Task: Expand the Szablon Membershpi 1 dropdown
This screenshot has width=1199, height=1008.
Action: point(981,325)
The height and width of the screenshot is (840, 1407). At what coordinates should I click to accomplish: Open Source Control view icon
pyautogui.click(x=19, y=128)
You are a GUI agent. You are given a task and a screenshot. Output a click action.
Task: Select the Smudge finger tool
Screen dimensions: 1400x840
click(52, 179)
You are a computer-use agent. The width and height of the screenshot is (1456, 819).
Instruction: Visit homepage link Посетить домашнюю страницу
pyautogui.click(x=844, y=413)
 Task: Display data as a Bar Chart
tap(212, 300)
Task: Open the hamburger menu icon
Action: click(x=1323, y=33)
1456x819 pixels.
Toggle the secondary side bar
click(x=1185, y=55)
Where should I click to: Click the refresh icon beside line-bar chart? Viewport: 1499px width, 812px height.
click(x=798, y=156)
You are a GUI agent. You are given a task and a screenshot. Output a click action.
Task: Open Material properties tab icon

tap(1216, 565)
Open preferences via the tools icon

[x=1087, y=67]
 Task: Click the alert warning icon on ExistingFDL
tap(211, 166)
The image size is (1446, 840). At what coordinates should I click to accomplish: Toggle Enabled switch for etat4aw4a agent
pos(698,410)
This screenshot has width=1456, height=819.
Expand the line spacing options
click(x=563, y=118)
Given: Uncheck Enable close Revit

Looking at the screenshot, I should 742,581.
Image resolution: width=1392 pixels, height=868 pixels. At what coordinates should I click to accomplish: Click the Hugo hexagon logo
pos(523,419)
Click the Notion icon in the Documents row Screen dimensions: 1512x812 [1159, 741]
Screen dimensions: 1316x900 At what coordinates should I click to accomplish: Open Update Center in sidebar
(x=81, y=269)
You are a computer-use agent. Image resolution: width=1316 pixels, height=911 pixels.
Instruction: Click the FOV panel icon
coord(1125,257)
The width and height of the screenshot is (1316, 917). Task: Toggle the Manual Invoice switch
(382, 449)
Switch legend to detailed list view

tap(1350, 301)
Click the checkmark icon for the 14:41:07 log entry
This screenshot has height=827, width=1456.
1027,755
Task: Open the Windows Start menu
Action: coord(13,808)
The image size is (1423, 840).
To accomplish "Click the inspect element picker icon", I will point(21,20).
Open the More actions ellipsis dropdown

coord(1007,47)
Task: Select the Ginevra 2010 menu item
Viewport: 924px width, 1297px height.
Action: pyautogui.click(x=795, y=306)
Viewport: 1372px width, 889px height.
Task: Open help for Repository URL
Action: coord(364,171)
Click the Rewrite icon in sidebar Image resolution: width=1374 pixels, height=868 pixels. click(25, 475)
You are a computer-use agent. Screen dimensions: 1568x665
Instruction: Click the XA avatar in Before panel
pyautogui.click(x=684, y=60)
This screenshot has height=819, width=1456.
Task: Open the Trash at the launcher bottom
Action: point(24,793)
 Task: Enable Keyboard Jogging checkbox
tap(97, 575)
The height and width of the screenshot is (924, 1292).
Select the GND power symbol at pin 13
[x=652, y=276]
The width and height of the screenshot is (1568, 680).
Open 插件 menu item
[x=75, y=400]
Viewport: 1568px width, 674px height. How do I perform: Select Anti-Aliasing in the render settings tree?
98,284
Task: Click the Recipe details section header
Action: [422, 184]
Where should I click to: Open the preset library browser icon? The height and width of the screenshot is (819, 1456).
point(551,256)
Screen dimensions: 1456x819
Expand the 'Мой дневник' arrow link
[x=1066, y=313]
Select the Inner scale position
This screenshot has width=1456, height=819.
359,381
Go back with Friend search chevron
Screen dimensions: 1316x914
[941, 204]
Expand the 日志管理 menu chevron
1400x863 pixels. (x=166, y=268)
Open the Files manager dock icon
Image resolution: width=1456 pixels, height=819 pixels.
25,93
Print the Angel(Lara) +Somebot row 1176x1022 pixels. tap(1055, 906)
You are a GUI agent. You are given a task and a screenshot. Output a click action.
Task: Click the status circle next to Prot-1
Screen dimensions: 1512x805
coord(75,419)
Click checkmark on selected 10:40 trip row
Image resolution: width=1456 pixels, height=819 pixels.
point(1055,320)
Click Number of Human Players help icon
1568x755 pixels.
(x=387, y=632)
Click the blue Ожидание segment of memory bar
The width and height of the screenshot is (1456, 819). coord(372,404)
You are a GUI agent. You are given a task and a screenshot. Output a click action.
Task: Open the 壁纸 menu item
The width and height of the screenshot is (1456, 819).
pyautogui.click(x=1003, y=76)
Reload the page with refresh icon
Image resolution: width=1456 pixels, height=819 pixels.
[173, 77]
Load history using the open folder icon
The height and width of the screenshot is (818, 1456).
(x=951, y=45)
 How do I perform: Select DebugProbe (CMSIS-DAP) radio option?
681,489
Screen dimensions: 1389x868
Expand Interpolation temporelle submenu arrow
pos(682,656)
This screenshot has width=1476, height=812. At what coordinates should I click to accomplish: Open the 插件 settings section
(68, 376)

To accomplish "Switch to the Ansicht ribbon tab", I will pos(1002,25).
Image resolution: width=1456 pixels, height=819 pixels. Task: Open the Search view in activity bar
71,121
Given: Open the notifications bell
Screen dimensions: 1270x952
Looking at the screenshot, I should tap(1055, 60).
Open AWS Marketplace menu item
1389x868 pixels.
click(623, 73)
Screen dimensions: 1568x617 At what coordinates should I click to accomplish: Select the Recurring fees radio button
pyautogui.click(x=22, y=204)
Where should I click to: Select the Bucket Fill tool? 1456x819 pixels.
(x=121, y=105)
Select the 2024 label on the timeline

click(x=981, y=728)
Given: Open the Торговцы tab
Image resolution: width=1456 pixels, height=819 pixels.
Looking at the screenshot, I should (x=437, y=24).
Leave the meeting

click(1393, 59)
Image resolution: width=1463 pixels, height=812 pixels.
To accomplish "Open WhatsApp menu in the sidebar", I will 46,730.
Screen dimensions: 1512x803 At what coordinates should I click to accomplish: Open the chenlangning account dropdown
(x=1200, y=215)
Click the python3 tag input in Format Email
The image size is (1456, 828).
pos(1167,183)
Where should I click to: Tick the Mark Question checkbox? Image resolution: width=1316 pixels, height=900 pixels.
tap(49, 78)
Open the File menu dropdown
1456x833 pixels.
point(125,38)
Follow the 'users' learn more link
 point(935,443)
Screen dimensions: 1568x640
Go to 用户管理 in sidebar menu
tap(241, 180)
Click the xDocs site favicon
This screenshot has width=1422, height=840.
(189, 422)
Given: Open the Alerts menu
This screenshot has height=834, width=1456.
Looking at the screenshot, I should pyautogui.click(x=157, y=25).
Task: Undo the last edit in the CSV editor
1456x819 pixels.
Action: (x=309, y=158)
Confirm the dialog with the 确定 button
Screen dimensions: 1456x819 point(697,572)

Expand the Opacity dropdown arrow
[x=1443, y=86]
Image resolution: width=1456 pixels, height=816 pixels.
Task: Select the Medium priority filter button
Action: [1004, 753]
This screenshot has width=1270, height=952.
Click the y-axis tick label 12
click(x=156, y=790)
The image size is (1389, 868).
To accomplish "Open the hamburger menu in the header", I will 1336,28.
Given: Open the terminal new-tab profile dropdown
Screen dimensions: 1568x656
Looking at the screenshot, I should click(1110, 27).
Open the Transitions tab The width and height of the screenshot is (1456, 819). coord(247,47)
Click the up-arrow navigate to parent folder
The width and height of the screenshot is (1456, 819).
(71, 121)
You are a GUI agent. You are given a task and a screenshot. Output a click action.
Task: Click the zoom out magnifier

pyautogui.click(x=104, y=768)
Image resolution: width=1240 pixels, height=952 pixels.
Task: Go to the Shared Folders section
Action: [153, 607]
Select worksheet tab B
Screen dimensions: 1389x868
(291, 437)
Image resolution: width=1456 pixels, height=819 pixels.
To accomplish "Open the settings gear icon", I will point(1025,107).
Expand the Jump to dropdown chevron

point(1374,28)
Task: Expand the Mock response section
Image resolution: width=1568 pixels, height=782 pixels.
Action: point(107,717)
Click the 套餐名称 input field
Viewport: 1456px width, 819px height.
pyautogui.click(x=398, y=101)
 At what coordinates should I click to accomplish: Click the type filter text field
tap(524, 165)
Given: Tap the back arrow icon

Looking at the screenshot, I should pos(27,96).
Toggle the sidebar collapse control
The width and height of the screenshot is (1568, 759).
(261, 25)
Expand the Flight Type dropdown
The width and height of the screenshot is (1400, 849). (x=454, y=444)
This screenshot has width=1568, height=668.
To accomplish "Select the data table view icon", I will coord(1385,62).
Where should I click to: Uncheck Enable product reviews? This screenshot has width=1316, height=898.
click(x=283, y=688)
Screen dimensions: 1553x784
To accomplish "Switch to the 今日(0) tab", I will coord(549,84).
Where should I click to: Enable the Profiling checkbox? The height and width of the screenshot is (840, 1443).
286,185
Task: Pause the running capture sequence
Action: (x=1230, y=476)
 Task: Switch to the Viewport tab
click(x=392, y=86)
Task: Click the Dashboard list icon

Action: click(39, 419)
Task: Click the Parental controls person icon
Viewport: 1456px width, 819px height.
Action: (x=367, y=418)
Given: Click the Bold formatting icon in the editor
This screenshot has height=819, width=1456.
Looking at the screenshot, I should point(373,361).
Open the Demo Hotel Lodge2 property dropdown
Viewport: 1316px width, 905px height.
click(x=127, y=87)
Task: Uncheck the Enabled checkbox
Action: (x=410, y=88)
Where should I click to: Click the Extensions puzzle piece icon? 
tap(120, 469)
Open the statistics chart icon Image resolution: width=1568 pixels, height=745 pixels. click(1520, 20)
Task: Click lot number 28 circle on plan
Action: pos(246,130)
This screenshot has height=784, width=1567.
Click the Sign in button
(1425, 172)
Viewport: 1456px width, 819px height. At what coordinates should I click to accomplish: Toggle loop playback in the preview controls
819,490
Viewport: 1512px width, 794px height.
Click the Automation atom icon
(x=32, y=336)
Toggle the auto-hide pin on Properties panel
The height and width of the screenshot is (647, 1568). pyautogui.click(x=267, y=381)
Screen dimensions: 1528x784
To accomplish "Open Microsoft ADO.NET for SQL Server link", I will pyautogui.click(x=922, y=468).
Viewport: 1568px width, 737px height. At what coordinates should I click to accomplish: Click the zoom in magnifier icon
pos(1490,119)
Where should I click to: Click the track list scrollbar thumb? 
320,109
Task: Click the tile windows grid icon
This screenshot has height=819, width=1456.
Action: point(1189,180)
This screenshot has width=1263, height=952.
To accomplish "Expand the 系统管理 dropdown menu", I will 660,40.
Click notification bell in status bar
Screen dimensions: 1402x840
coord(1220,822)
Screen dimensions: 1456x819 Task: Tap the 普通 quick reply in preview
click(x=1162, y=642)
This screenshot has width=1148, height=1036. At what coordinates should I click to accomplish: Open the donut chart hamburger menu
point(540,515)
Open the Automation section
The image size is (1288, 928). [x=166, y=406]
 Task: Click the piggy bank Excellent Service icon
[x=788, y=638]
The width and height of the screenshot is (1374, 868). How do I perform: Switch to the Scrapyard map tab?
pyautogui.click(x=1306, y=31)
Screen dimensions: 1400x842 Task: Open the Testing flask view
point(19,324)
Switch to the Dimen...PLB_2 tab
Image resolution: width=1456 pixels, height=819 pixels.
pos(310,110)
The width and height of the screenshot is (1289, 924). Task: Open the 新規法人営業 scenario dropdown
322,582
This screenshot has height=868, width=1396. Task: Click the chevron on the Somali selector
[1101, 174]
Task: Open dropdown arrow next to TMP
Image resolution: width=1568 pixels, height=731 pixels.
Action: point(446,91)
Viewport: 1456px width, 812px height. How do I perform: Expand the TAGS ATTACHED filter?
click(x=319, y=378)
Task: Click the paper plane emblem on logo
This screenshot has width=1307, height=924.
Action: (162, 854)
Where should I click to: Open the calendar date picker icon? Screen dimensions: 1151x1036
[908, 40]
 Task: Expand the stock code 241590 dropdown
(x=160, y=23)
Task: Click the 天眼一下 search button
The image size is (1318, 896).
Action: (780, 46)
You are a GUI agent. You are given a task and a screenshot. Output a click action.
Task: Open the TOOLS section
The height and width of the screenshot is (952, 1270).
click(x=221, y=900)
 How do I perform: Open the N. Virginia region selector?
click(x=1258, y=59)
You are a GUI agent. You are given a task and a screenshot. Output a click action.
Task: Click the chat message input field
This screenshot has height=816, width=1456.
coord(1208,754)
▬▬▬
**WHAT YOU SHOULD DO**
Reproduce exactly, and with no other material, the lines between those holding "Viewport: 1456px width, 819px height. At" and "Task: Open dropdown arrow next to TMP", inclusive.

**TASK OUTPUT**
Viewport: 1456px width, 819px height. At what coordinates should I click to accomplish: Toggle loop playback in the preview controls
819,490
Viewport: 1512px width, 794px height.
Click the Automation atom icon
(x=32, y=336)
Toggle the auto-hide pin on Properties panel
The height and width of the screenshot is (647, 1568). pyautogui.click(x=267, y=381)
Screen dimensions: 1528x784
To accomplish "Open Microsoft ADO.NET for SQL Server link", I will pyautogui.click(x=922, y=468).
Viewport: 1568px width, 737px height. At what coordinates should I click to accomplish: Click the zoom in magnifier icon
pos(1490,119)
Where should I click to: Click the track list scrollbar thumb? 
320,109
Task: Click the tile windows grid icon
This screenshot has height=819, width=1456.
Action: point(1189,180)
This screenshot has width=1263, height=952.
To accomplish "Expand the 系统管理 dropdown menu", I will 660,40.
Click notification bell in status bar
Screen dimensions: 1402x840
coord(1220,822)
Screen dimensions: 1456x819 Task: Tap the 普通 quick reply in preview
click(x=1162, y=642)
This screenshot has width=1148, height=1036. At what coordinates should I click to accomplish: Open the donut chart hamburger menu
point(540,515)
Open the Automation section
The image size is (1288, 928). [x=166, y=406]
 Task: Click the piggy bank Excellent Service icon
[x=788, y=638]
The width and height of the screenshot is (1374, 868). How do I perform: Switch to the Scrapyard map tab?
pyautogui.click(x=1306, y=31)
Screen dimensions: 1400x842 Task: Open the Testing flask view
point(19,324)
Switch to the Dimen...PLB_2 tab
Image resolution: width=1456 pixels, height=819 pixels.
pos(310,110)
The width and height of the screenshot is (1289, 924). Task: Open the 新規法人営業 scenario dropdown
322,582
This screenshot has height=868, width=1396. Task: Click the chevron on the Somali selector
[1101, 174]
Task: Open dropdown arrow next to TMP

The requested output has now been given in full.